■ **What the task requires**
Write out every line of the listing below without changing anything.

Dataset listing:
----------
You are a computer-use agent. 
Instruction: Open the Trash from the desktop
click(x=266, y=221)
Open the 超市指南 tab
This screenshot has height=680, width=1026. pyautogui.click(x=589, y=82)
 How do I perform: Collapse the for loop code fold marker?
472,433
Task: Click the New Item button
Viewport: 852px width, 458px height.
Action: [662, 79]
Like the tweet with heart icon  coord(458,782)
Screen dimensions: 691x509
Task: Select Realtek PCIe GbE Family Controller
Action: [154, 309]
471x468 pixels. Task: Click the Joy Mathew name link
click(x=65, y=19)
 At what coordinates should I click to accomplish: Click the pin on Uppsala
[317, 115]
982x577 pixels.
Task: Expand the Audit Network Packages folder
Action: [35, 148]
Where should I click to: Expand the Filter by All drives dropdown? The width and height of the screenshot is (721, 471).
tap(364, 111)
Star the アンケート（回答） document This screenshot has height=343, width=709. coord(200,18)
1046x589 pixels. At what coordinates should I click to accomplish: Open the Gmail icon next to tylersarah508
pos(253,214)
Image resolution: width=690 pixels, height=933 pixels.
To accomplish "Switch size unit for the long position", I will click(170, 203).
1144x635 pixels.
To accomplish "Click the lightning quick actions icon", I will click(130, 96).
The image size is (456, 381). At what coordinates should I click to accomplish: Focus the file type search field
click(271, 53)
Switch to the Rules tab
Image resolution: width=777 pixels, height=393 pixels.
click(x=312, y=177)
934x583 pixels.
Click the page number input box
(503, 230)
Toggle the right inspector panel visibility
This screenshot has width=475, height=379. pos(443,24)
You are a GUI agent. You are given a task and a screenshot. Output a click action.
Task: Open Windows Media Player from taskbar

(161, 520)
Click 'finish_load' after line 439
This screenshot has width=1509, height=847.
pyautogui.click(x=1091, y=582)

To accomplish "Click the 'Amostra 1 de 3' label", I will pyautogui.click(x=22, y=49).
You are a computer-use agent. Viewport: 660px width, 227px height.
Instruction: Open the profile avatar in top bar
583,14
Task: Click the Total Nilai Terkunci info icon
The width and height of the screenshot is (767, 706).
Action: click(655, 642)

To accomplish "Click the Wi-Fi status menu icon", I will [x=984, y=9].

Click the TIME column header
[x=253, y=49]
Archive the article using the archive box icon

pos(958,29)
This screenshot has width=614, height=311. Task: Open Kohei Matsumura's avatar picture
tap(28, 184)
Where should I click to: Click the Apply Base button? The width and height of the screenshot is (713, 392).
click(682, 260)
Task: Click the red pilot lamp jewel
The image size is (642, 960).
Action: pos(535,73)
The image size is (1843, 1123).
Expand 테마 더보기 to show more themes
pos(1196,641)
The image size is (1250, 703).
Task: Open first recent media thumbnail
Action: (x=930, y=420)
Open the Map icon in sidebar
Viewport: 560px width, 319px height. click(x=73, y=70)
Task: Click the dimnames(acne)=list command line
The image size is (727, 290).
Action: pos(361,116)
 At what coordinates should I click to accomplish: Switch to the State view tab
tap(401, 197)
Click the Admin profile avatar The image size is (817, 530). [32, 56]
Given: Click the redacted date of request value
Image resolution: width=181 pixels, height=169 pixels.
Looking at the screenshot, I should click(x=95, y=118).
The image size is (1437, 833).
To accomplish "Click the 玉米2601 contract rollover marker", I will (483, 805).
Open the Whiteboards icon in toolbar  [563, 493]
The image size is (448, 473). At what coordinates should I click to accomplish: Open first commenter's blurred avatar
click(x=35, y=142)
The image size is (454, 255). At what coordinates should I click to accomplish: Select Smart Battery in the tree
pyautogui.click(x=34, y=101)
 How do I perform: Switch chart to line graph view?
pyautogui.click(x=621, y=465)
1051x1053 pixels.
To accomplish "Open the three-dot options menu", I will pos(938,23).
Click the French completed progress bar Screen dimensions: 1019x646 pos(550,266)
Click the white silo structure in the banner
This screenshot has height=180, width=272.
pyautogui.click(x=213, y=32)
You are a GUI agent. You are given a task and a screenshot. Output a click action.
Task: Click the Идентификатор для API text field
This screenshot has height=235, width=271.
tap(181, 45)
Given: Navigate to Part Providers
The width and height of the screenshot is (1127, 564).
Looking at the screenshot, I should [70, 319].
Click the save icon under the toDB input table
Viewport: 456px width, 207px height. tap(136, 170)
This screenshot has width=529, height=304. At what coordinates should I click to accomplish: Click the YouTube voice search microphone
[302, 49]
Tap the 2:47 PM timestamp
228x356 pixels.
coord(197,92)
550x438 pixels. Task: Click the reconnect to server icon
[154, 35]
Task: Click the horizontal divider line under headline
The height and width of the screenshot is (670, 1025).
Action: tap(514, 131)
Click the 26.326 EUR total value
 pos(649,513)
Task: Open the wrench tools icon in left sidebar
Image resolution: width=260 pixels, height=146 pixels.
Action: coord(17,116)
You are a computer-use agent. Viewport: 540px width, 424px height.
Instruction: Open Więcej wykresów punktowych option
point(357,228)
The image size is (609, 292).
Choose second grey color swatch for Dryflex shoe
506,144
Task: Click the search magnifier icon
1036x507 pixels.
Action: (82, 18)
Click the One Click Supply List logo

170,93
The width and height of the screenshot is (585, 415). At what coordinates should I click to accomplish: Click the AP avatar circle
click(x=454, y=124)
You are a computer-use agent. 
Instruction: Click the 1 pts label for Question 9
----------
■ **Exercise answer**
You are a computer-use agent. 
Instruction: Open the Trash from the desktop
click(x=266, y=221)
Open the 超市指南 tab
This screenshot has height=680, width=1026. pyautogui.click(x=589, y=82)
 How do I perform: Collapse the for loop code fold marker?
472,433
Task: Click the New Item button
Viewport: 852px width, 458px height.
Action: [662, 79]
Like the tweet with heart icon  coord(458,782)
Screen dimensions: 691x509
Task: Select Realtek PCIe GbE Family Controller
Action: [154, 309]
471x468 pixels. Task: Click the Joy Mathew name link
click(x=65, y=19)
 At what coordinates should I click to accomplish: Click the pin on Uppsala
[317, 115]
982x577 pixels.
Task: Expand the Audit Network Packages folder
Action: [35, 148]
Where should I click to: Expand the Filter by All drives dropdown? The width and height of the screenshot is (721, 471).
tap(364, 111)
Star the アンケート（回答） document This screenshot has height=343, width=709. coord(200,18)
1046x589 pixels. At what coordinates should I click to accomplish: Open the Gmail icon next to tylersarah508
pos(253,214)
Image resolution: width=690 pixels, height=933 pixels.
To accomplish "Switch size unit for the long position", I will click(170, 203).
1144x635 pixels.
To accomplish "Click the lightning quick actions icon", I will click(130, 96).
The image size is (456, 381). At what coordinates should I click to accomplish: Focus the file type search field
click(271, 53)
Switch to the Rules tab
Image resolution: width=777 pixels, height=393 pixels.
click(x=312, y=177)
934x583 pixels.
Click the page number input box
(503, 230)
Toggle the right inspector panel visibility
This screenshot has width=475, height=379. pos(443,24)
You are a GUI agent. You are given a task and a screenshot. Output a click action.
Task: Open Windows Media Player from taskbar

(161, 520)
Click 'finish_load' after line 439
This screenshot has width=1509, height=847.
pyautogui.click(x=1091, y=582)

To accomplish "Click the 'Amostra 1 de 3' label", I will pyautogui.click(x=22, y=49).
You are a computer-use agent. Viewport: 660px width, 227px height.
Instruction: Open the profile avatar in top bar
583,14
Task: Click the Total Nilai Terkunci info icon
The width and height of the screenshot is (767, 706).
Action: click(655, 642)

To accomplish "Click the Wi-Fi status menu icon", I will [x=984, y=9].

Click the TIME column header
[x=253, y=49]
Archive the article using the archive box icon

pos(958,29)
This screenshot has width=614, height=311. Task: Open Kohei Matsumura's avatar picture
tap(28, 184)
Where should I click to: Click the Apply Base button? The width and height of the screenshot is (713, 392).
click(682, 260)
Task: Click the red pilot lamp jewel
The image size is (642, 960).
Action: pos(535,73)
The image size is (1843, 1123).
Expand 테마 더보기 to show more themes
pos(1196,641)
The image size is (1250, 703).
Task: Open first recent media thumbnail
Action: (x=930, y=420)
Open the Map icon in sidebar
Viewport: 560px width, 319px height. click(x=73, y=70)
Task: Click the dimnames(acne)=list command line
The image size is (727, 290).
Action: pos(361,116)
 At what coordinates should I click to accomplish: Switch to the State view tab
tap(401, 197)
Click the Admin profile avatar The image size is (817, 530). [32, 56]
Given: Click the redacted date of request value
Image resolution: width=181 pixels, height=169 pixels.
Looking at the screenshot, I should click(x=95, y=118).
The image size is (1437, 833).
To accomplish "Click the 玉米2601 contract rollover marker", I will (483, 805).
Open the Whiteboards icon in toolbar  [563, 493]
The image size is (448, 473). At what coordinates should I click to accomplish: Open first commenter's blurred avatar
click(x=35, y=142)
The image size is (454, 255). At what coordinates should I click to accomplish: Select Smart Battery in the tree
pyautogui.click(x=34, y=101)
 How do I perform: Switch chart to line graph view?
pyautogui.click(x=621, y=465)
1051x1053 pixels.
To accomplish "Open the three-dot options menu", I will pos(938,23).
Click the French completed progress bar Screen dimensions: 1019x646 pos(550,266)
Click the white silo structure in the banner
This screenshot has height=180, width=272.
pyautogui.click(x=213, y=32)
You are a GUI agent. You are given a task and a screenshot. Output a click action.
Task: Click the Идентификатор для API text field
This screenshot has height=235, width=271.
tap(181, 45)
Given: Navigate to Part Providers
The width and height of the screenshot is (1127, 564).
Looking at the screenshot, I should [70, 319].
Click the save icon under the toDB input table
Viewport: 456px width, 207px height. tap(136, 170)
This screenshot has width=529, height=304. At what coordinates should I click to accomplish: Click the YouTube voice search microphone
[302, 49]
Tap the 2:47 PM timestamp
228x356 pixels.
coord(197,92)
550x438 pixels. Task: Click the reconnect to server icon
[154, 35]
Task: Click the horizontal divider line under headline
The height and width of the screenshot is (670, 1025).
Action: tap(514, 131)
Click the 26.326 EUR total value
 pos(649,513)
Task: Open the wrench tools icon in left sidebar
Image resolution: width=260 pixels, height=146 pixels.
Action: coord(17,116)
You are a computer-use agent. Viewport: 540px width, 424px height.
Instruction: Open Więcej wykresów punktowych option
point(357,228)
The image size is (609, 292).
Choose second grey color swatch for Dryflex shoe
506,144
Task: Click the search magnifier icon
1036x507 pixels.
Action: (82, 18)
Click the One Click Supply List logo

170,93
The width and height of the screenshot is (585, 415). At what coordinates should I click to accomplish: Click the AP avatar circle
click(x=454, y=124)
You are a computer-use agent. 
Instruction: Click the 1 pts label for Question 9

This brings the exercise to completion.